-- START DATA RECORDS --

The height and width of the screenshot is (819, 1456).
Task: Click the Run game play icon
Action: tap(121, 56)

-- END DATA RECORDS --
-- START DATA RECORDS --

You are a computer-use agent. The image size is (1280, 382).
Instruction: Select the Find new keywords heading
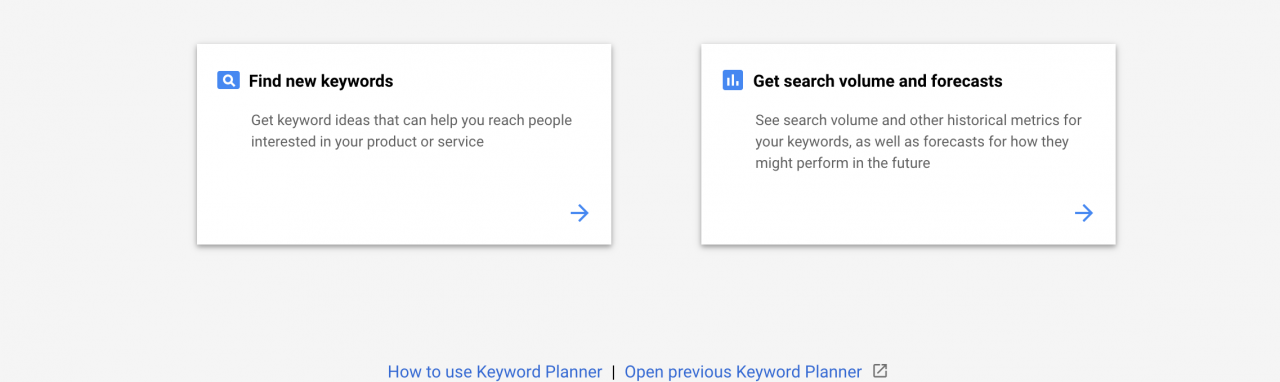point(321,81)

-- END DATA RECORDS --

**OBJECTIVE:**
Reproduce the listing from the line with "The height and" to the line with "Action: tap(121, 56)", swapping "icon" for "button" and keeping everything else the same.

**TASK RESPONSE:**
The height and width of the screenshot is (819, 1456).
Task: Click the Run game play button
Action: tap(121, 56)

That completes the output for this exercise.